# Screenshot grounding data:
- Opening Delimiter -

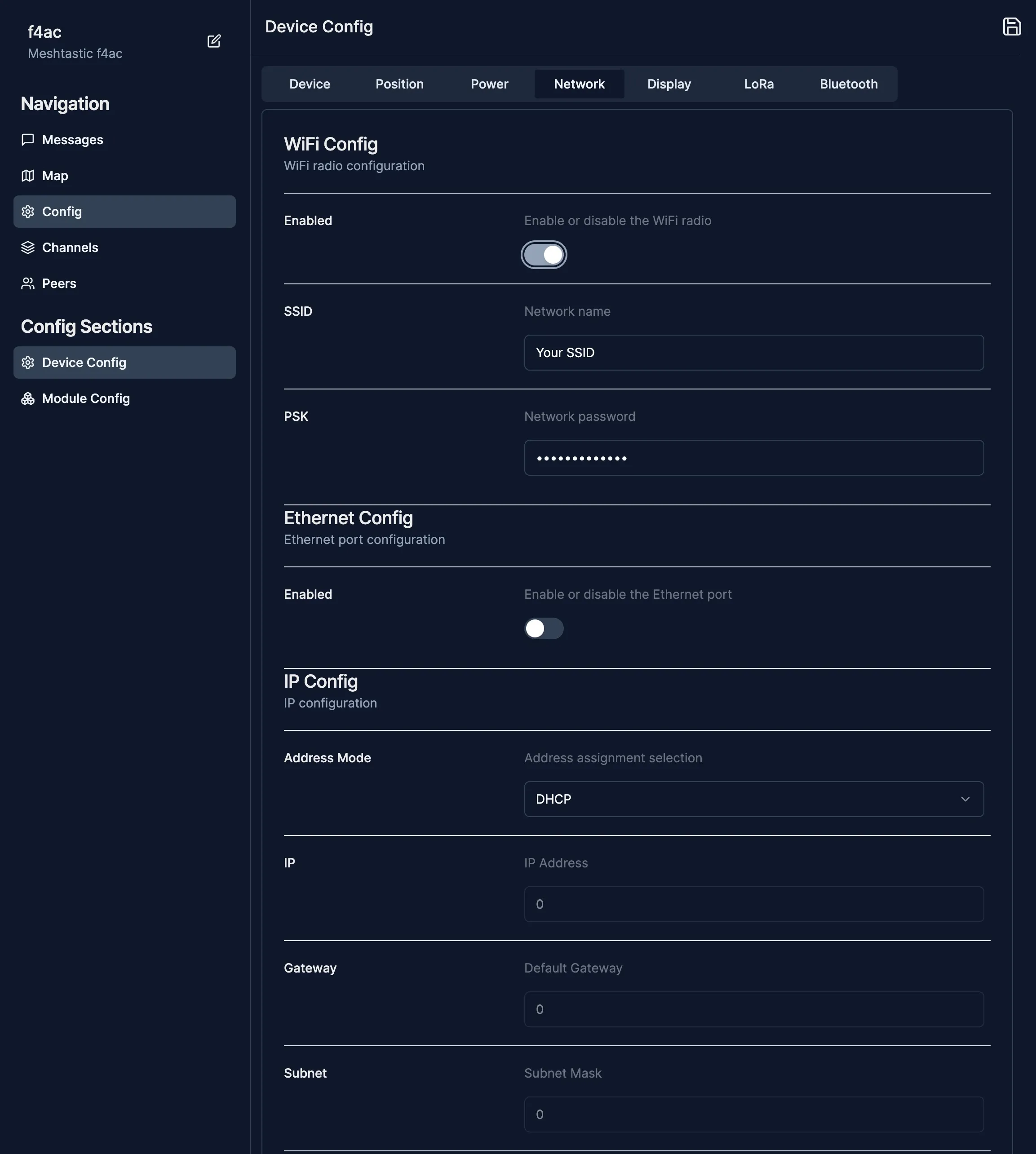Click the chevron arrow in DHCP dropdown
Image resolution: width=1036 pixels, height=1154 pixels.
[x=965, y=799]
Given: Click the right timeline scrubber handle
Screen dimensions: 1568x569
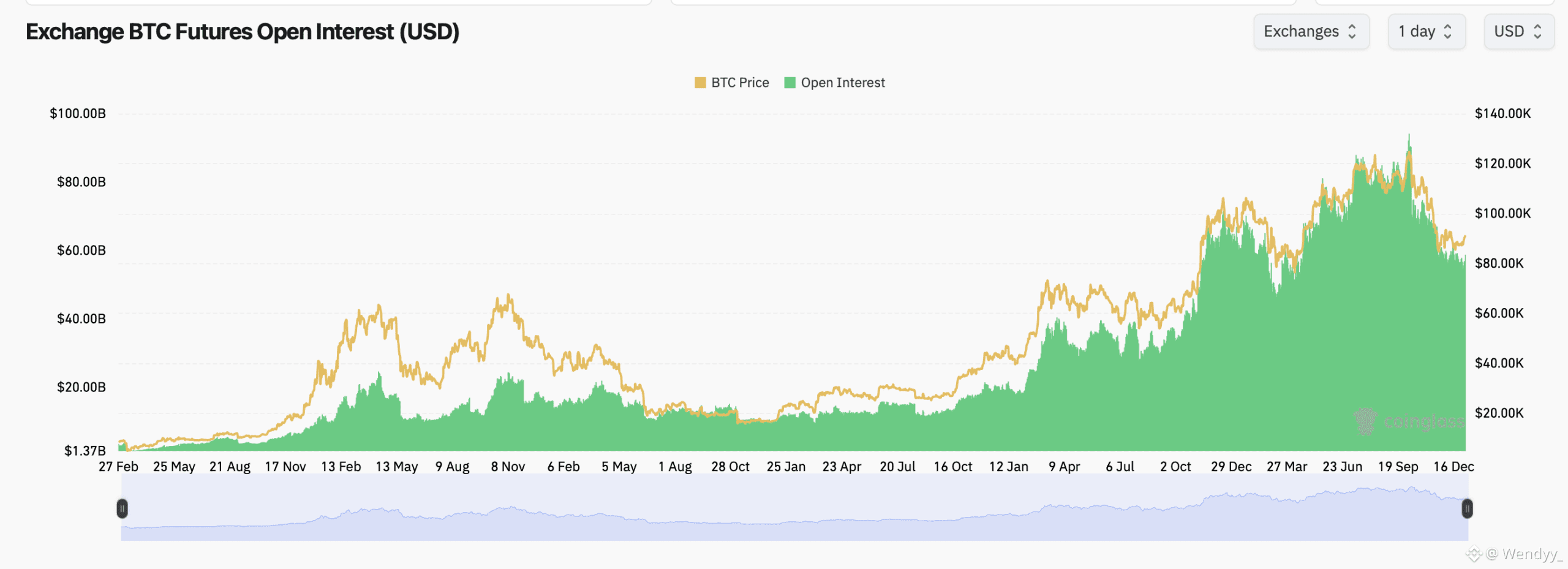Looking at the screenshot, I should point(1466,508).
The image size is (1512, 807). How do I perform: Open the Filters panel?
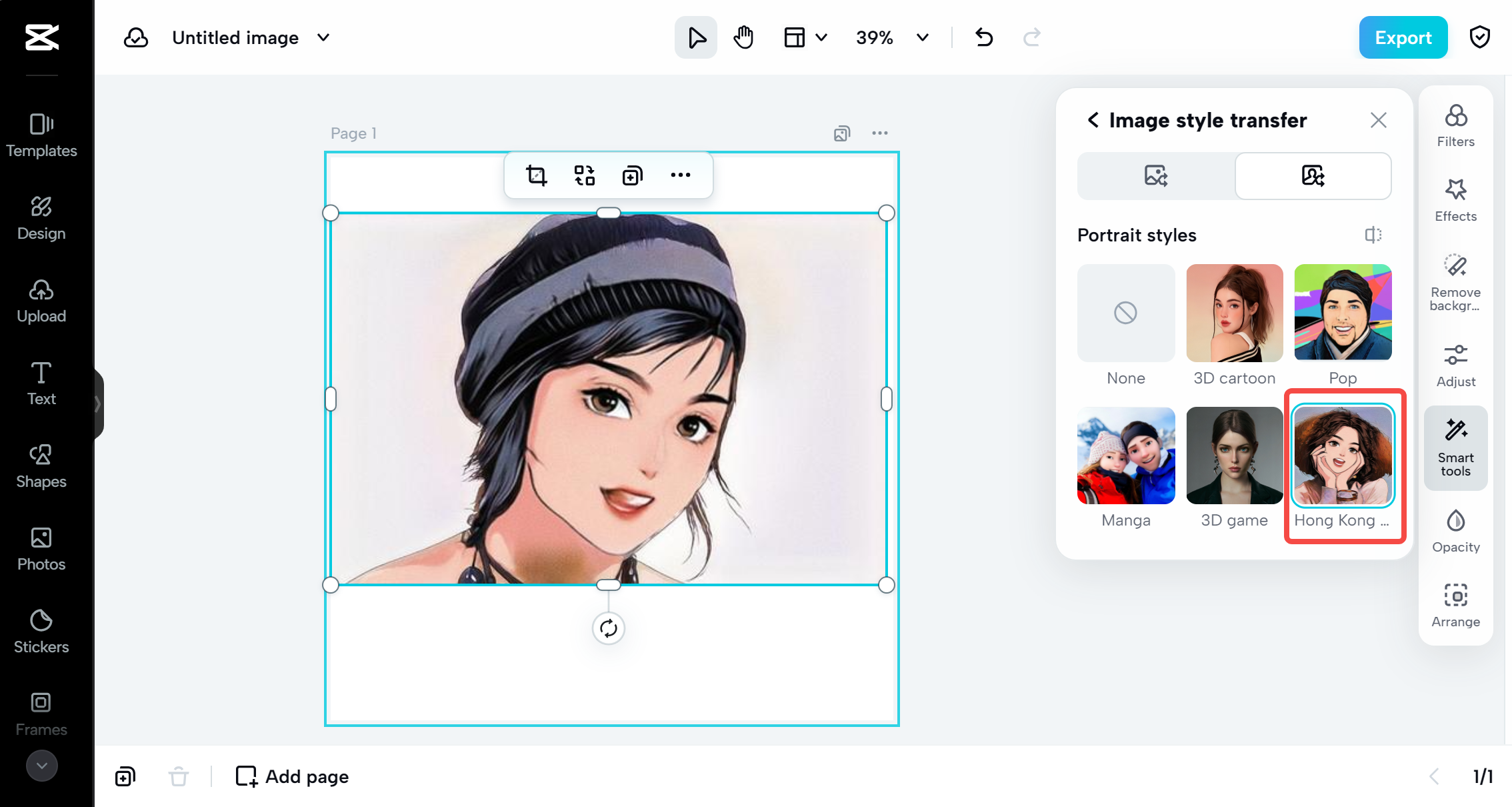tap(1455, 125)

- Closing Delimiter -

Only the lines from the one containing "Given: Click the" through the final line of the data are to be written out, exactly as they stand and without pictures.

# RESULT FOR THIS EXERCISE:
Given: Click the right timeline scrubber handle
Screen dimensions: 1568x569
Looking at the screenshot, I should point(1466,508).
The image size is (1512, 807). How do I perform: Open the Filters panel?
tap(1455, 125)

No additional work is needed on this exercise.